Rotation-limited growth of three dimensional body-centered cubic crystals

TL;DR

This paper investigates the coarsening behavior of 3D body-centered cubic crystals, revealing a transition between halted grain rotation and rapid coarsening driven by lattice alignment, with results supported by phase field crystal modeling.

Contribution

It introduces a phase field crystal model study showing a crossover in grain growth behavior influenced by lattice anisotropy and rotation dynamics.

Findings

Grain rotation follows a power law with exponent -1.25.

A crossover exists between halted rotation and rapid coarsening.

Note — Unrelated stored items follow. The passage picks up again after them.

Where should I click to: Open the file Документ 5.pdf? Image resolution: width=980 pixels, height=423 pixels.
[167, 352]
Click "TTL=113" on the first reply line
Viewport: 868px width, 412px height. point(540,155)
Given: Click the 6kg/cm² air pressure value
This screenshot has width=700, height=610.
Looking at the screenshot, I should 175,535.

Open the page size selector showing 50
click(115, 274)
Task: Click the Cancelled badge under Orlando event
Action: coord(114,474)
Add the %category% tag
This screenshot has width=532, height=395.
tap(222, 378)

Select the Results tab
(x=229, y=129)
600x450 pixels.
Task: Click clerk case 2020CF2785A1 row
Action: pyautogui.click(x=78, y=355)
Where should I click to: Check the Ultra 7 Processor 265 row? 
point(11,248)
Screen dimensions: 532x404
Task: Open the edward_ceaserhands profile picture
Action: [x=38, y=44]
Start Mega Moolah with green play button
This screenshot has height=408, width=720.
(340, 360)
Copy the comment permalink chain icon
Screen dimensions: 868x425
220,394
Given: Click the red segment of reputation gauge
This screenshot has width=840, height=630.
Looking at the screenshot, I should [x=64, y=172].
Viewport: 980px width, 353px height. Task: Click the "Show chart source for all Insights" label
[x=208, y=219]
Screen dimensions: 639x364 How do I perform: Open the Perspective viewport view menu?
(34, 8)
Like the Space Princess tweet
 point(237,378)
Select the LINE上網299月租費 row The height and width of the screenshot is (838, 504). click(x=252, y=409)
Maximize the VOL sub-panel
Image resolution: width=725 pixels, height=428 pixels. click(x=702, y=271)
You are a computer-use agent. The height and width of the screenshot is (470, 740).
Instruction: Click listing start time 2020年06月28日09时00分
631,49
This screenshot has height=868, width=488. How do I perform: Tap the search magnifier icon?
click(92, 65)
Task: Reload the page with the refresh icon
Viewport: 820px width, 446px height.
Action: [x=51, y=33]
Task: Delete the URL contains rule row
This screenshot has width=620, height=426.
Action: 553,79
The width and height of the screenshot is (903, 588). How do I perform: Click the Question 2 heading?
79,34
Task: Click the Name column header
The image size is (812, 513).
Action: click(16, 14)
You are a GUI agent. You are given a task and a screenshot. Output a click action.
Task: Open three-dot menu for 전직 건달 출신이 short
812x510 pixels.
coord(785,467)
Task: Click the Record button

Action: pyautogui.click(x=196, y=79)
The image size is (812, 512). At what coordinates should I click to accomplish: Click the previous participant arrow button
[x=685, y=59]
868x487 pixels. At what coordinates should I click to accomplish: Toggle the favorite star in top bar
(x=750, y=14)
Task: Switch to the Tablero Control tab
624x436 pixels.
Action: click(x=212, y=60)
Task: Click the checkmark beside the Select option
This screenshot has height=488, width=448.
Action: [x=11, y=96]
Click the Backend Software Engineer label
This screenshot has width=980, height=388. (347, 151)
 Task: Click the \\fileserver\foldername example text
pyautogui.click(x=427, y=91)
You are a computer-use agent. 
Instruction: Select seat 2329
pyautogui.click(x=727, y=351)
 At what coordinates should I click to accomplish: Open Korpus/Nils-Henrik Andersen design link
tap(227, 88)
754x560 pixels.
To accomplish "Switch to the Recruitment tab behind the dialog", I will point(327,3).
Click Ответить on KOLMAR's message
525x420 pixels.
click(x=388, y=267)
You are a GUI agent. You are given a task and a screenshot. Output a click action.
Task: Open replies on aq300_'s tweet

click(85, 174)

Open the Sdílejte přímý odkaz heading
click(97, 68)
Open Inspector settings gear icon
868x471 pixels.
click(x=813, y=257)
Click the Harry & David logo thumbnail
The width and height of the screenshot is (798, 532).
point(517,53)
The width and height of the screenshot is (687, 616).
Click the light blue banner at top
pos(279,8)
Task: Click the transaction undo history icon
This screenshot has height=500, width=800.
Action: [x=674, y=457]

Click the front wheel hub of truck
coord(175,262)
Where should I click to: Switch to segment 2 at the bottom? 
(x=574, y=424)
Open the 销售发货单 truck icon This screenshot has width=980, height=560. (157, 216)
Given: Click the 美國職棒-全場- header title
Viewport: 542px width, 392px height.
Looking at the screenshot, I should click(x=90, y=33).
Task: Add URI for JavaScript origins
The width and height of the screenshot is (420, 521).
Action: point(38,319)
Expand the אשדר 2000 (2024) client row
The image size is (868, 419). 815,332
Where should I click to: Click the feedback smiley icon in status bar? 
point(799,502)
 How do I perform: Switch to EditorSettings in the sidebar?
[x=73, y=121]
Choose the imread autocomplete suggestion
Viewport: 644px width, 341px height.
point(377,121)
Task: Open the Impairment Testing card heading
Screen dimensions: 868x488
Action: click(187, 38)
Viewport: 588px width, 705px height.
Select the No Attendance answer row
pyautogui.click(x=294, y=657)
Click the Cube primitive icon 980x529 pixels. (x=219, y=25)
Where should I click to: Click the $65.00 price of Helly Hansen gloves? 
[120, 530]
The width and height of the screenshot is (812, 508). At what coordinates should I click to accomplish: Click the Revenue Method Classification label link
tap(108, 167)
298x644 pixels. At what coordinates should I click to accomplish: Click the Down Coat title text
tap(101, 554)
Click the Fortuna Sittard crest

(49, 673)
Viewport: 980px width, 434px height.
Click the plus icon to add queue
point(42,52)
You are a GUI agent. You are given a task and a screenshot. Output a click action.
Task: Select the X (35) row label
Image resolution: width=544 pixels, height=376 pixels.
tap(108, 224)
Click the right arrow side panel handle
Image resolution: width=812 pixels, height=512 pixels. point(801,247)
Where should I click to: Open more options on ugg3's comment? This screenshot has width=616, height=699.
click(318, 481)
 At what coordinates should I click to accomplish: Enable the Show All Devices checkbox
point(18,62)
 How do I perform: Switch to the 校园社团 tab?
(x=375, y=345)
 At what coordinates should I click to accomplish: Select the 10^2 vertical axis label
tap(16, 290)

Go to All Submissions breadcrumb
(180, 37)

Results align with dislocation conservation theory.

Abstract

According to classical grain growth laws, grain growth is driven by the minimization of surface energy and will continue until a single grain prevails. These laws do not take into account the lattice anisotropy and the details of the microscopic rearrangement of mass between grains. Here we consider coarsening of body-centered cubic polycrystalline materials in three dimensions using the phase field crystal model. We observe as function of the quenching depth, a cross over between a state where grain rotation halts and the growth stagnates and a state where grains coarsen rapidly by coalescence through rotation and alignment of the lattices of neighboring grains. We show that the grain rotation per volume change of a grain follows a power law with an exponent of $-1.25$. The scaling exponent is consistent with theoretical considerations based on the conservation of dislocations.